Bootstrapping 2.0: Indie Hackers, Micro-Acquisitions & Micro-Angels
The lowest ever barrier of entry to creative & financial freedom
Most of the projects I’ve built or contributed to in my career were built as a result of a market inefficiency.
As a freelancer, I worked with so many people in pursuit of launching new projects, and eventually startups.
Despite some successes (for which I’m forever thankful), a tiny fraction of those projects ever even came to fruition, with a declining success rate over time.
If you keep trying to build startups the traditional way over and over, you’ll find that the older you and your team get, the more complicated life becomes for everyone and the chances of things materializing go down with time.
If you work or want to work as an indie hacker, then you’ve probably run into a similar catch-22. You want to build awesome shit with your talented friends, but they need to put food on the table.
You might be willing to eat ramen for a year to earn your freedom, but your new-Dad friend can’t because he’s got a newborn and a very tired wife to look after.
So you want to build something, and everybody’s on board, but the plane never quite makes it off the tarmac. The wick never takes.
And if things do manage to kick off, you may find that despite your best efforts, the time you manage to invest in your product is miles away from the level of commitment you know is needed to achieve meaningful progress with your project…
…while bearing in mind that you need to exert that level of energy with determination over an extended period of time.
It will be awhile before you begin to see compounding growth and returns from your efforts, and half the war is won by showing up every day, maintaining momentum and staying motivated.
Indie hackers become indie hackers because of this realization.
You need to be doing this full-time, for a sustained period of time. If a job is in the way, then you might feel it needs to go so you can go do your own thing.
And then plan around that outcome and how to materialize it.
On a more ambitious level, you may have some pedigree in the pure tech startup world, having raised capital and/or pursued a Big Startup Idea in the past to improve the world and get rich in the process.
It’s totally fine to go raise money as a means of solving for the catch-22, but in practice, it very rarely works out:
Most traditional angels or VCs will walk away from a deal where the team isn’t working full-time on the product.
But you can’t work full-time on a product without funds. So you’re trading one catch-22 for another.
The world of startups truly is like the Wild West.1
Of course, the big secret that indie hackers have discovered is that it is very possible to build meaningful, recurring income by owning the full startup stack all on your own: building product, attracting customers & earning MRR.
The major key is to keep a small scope so that the entire stack can be manageable for a one-person operation. Save Big Startup Ideas for multiplayer play.
That is how the world of Micro-SaaS came to be, and why I believe the future holds the vast majority of the growth for this entirely new class of entrepreneurship.

Extracted data:

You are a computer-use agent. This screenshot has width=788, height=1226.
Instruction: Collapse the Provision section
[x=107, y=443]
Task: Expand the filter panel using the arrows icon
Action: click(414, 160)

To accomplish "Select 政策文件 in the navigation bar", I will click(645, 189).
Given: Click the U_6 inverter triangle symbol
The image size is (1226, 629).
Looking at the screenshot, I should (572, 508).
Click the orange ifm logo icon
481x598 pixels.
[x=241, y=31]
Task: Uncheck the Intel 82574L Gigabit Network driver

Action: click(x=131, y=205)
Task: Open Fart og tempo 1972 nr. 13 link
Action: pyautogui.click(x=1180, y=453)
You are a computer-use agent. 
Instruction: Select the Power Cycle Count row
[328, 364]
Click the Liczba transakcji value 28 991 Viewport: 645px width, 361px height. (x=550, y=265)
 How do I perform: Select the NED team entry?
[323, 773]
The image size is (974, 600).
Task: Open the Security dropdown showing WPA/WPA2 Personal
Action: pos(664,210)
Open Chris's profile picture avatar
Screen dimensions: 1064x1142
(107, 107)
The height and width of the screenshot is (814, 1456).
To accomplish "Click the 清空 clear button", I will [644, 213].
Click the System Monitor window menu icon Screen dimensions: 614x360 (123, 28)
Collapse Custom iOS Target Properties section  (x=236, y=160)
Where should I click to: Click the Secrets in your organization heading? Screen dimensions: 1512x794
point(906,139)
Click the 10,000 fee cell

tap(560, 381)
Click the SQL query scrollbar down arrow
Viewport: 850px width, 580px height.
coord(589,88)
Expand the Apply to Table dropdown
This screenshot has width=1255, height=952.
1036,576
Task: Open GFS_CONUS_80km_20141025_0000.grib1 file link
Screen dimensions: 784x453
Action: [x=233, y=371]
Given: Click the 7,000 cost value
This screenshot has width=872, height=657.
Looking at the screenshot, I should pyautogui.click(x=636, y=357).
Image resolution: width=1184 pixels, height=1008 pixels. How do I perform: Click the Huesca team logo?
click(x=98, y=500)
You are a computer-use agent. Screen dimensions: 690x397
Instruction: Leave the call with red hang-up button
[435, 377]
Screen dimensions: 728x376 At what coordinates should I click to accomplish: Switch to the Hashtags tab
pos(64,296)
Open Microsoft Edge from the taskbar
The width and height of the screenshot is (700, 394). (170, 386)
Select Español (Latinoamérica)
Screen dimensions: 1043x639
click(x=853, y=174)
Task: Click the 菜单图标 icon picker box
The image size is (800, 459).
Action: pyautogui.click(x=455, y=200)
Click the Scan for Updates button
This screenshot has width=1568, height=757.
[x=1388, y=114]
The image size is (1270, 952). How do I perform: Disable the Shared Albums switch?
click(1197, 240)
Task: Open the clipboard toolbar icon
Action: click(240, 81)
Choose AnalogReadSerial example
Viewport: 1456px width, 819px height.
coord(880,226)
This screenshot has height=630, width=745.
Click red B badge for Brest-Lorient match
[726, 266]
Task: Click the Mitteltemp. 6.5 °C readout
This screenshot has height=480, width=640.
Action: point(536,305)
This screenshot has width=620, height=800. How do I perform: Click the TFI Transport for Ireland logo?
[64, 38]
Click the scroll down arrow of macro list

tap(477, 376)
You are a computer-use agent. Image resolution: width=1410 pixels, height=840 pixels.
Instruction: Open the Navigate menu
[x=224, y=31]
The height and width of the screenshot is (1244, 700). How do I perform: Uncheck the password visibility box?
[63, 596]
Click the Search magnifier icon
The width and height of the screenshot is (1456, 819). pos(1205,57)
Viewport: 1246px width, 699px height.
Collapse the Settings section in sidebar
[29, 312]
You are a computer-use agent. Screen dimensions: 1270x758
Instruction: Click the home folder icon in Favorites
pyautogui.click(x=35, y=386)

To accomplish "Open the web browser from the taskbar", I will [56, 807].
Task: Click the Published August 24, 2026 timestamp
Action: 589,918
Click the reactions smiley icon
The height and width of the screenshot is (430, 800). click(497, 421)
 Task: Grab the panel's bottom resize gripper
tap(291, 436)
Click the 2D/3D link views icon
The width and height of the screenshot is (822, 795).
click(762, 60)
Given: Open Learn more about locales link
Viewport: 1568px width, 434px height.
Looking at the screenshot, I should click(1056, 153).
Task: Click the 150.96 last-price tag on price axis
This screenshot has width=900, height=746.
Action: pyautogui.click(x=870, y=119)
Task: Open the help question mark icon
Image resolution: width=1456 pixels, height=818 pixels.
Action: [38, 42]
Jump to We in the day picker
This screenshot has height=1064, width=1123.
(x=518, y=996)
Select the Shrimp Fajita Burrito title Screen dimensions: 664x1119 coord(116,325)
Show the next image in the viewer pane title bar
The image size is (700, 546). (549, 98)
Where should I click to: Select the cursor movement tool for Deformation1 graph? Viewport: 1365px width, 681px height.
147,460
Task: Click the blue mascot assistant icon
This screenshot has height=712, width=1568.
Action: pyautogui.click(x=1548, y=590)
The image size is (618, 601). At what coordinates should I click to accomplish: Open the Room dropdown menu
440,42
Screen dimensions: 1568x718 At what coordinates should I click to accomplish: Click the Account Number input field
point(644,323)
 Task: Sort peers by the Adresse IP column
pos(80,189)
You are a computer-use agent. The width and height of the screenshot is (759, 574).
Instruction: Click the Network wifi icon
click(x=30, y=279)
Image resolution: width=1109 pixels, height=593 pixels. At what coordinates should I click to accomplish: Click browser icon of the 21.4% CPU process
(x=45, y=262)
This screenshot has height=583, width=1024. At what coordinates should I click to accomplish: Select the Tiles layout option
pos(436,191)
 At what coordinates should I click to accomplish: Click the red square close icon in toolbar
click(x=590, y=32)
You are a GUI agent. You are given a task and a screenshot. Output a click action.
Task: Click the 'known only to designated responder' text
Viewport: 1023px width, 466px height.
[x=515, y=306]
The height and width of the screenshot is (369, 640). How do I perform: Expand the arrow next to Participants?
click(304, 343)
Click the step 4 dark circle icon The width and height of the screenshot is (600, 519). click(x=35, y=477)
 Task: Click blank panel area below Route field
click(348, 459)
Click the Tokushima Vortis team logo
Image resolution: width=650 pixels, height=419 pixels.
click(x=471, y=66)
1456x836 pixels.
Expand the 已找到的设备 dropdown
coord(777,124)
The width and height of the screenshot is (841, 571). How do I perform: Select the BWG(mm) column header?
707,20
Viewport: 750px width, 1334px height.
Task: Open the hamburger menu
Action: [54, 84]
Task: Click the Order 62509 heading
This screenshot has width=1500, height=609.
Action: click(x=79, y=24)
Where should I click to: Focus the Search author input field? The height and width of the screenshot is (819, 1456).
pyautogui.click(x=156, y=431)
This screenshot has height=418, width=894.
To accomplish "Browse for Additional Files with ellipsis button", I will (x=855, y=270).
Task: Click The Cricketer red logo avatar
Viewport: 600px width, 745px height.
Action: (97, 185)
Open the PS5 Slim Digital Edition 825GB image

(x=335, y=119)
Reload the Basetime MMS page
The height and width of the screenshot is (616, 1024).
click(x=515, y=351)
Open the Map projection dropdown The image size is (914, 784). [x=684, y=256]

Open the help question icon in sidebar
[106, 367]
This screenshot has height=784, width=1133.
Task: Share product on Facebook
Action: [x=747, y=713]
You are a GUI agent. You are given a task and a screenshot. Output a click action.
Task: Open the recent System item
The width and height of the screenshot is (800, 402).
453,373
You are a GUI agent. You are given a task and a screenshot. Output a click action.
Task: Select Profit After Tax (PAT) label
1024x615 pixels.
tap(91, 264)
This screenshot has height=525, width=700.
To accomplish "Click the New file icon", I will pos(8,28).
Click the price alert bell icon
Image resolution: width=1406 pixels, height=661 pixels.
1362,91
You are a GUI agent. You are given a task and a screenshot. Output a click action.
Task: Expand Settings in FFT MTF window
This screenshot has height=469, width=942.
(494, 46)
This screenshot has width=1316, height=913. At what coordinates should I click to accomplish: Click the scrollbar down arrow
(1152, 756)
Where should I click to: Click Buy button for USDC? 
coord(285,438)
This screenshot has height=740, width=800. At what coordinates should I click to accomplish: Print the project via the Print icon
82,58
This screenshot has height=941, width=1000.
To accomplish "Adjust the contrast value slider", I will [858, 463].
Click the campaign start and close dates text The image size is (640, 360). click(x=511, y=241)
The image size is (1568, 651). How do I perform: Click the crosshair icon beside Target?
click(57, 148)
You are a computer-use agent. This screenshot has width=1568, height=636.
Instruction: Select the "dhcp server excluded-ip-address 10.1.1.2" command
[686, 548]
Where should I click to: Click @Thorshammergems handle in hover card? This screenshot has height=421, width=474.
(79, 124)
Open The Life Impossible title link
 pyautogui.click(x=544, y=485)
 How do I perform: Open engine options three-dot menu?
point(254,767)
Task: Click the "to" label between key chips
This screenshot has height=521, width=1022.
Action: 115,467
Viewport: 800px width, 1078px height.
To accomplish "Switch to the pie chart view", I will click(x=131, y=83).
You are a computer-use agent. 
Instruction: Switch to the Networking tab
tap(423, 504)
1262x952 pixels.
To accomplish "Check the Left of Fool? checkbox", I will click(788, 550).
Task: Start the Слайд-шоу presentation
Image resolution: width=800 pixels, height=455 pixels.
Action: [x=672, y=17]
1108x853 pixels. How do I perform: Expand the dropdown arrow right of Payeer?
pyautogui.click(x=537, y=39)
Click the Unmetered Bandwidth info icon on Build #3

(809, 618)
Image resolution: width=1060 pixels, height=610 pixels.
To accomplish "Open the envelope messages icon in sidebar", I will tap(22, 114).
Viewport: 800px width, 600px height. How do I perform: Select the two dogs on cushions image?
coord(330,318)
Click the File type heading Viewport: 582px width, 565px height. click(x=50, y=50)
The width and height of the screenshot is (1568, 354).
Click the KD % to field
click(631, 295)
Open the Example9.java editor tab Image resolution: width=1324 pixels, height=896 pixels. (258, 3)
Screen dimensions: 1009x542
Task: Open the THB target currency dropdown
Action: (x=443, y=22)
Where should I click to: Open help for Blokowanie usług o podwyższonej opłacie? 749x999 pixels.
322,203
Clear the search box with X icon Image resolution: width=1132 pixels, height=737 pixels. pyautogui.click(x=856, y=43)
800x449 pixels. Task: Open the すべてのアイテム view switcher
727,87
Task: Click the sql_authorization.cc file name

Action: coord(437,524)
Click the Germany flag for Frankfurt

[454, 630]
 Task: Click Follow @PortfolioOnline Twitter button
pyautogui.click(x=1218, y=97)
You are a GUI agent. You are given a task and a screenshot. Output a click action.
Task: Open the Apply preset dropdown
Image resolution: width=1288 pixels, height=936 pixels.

What the task requires: Please list every part of the full startup stack that, according to the bootstrapping essay above, indie hackers own entirely on their own.

Worked answer:
- Building product
- Attracting customers
- Earning MRR